The reason this article is a FAIL is because it promotes double-standards of what's racist versus what's not racist, and encourages racist dating standards while simultaneously demeaning those of us in interracial relationships and ignorantly promoting people only date others of the same race. (Something frighteningly similar to what White supremacist groups often say.)

Also, it is really weird that the mods are only replying to those of us who disagree...

Notes for this thread

Hello everyone,

It seems that a few commenters here are under the impression that Nadra, or her friend, or one or both of the moderators, is against interracial dating. That is not the case. In fact, as she points out in her post, Nadra herself is in an interracial relationship. This post is about Nadra's friend's decision to date someone who shares her cultural background—that is all. Nadra's friend does not want to stop others from interracial dating, nor is she against it in any way (based on the information we've been given).
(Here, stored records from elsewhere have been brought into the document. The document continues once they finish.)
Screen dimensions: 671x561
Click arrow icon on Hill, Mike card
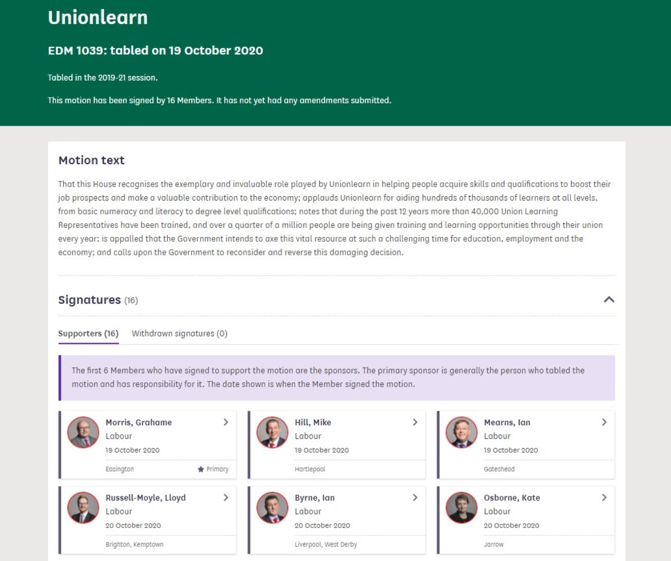click(x=415, y=422)
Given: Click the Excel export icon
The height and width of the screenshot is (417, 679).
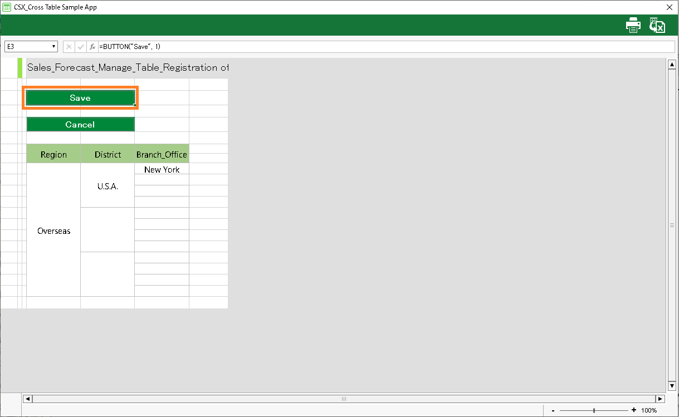Looking at the screenshot, I should [657, 26].

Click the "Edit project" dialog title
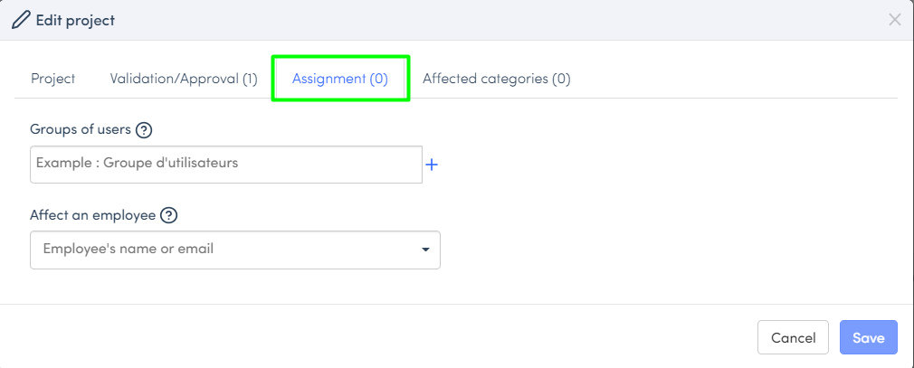click(75, 20)
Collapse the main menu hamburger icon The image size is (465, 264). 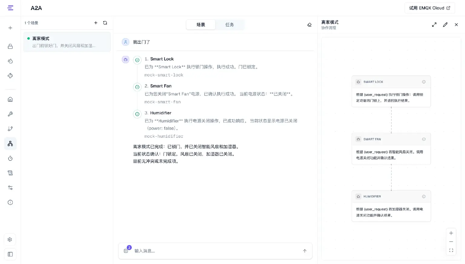click(x=10, y=8)
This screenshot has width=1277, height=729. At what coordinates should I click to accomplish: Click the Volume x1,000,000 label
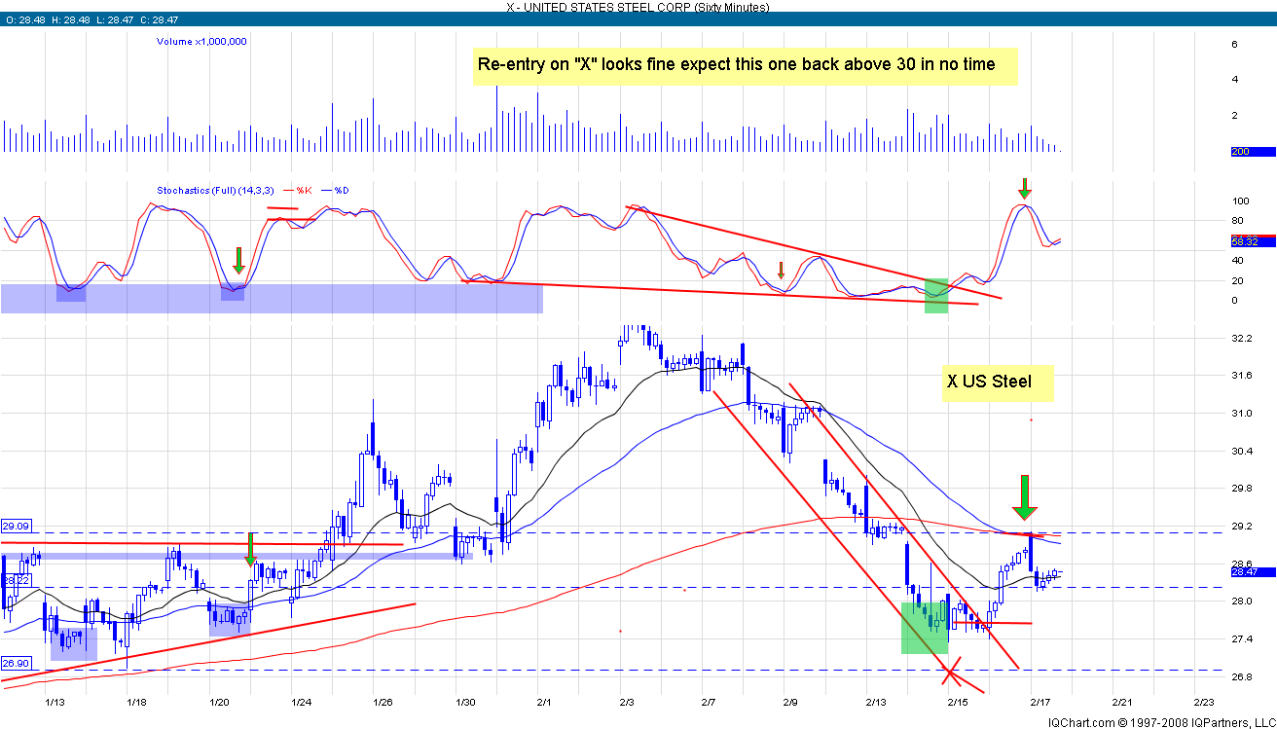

The claims that the moderators (myself being one) are only responding to those who disagree with the post is not entirely accurate. We're responding to those people who we feel may have misunderstood the post and are therefore disagreeing with arguments that Nadra did not make.

I hope that clears a few things up!

First of all, I'd like to say

First of all, I'd like to say that the article specifically asked the readers for their thoughts and feelings on what this woman said regarding interracial/ethnic relationships. It is possible that some of us will find it okay and some of us will not, and it disappoints me to see people who are giving honest feedback being "corrected" for doing so.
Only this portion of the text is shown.